Is private equity about short-term profit?

The average holding period of private equity and venture capital investment is 5.5 years. Many investments are held for much longer. This compares very favourably to the average investment hold of stockmarket investors, of less than one year.

Does private equity pose risks to the economy that must be controlled?

The long term and illiquid nature of private equity and venture capital means it is a stabilising influence in the economy. Investors lock-in their capital for a decade or more, allowing private equity to support companies through thick and thin. Recent independent reports from de Larosiere and the European Central Bank have confirmed that private equity played no role in causing or exacerbating the recent crisis.

Does private equity impose leverage that makes businesses and jobs vulnerable?

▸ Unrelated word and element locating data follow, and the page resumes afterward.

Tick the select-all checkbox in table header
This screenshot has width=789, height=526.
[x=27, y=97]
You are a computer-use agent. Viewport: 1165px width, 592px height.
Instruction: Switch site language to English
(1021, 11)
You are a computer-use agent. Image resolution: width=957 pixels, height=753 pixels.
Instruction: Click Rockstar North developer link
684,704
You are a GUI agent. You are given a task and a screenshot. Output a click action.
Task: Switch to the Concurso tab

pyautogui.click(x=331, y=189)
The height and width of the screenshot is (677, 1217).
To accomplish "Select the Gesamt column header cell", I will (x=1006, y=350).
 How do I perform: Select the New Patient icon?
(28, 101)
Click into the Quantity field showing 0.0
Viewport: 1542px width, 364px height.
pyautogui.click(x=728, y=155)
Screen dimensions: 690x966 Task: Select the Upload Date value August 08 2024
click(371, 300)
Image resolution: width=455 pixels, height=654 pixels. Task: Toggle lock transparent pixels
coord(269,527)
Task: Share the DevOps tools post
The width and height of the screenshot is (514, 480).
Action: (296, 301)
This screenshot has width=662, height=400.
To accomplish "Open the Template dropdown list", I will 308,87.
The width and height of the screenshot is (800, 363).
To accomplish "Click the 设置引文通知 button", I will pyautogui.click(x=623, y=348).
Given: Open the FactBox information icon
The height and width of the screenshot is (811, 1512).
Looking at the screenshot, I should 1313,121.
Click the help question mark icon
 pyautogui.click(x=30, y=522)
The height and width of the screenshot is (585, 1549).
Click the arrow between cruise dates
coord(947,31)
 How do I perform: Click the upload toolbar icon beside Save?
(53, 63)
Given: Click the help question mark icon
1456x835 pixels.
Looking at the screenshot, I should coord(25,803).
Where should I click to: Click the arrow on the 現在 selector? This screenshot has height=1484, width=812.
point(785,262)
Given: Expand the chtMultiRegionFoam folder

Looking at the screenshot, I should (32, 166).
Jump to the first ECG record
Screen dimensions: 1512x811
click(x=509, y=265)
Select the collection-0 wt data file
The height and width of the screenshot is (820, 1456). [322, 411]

The majority of private equity investments involve little or no debt. When leverage is used it is not a blanket formula but tailored to suit the characteristics of the business in question.

But private equity firms are not regulated?

Private equity firms are regulated through a framework of national and European laws, addressing their operational practices and structure.

Private equity's portfolio companies adhere to national corporate law. The industry has an exemplary track record of adherence to the highest professional standards.

Do private equity firms dodge tax?

Private equity funds use tax transparent structures to ensure that their investors, the largest of which are pension funds that are not subject to domestic taxation  are not exposed to double taxation. At portfolio company level, investments are subject to the same taxation regime as all other companies.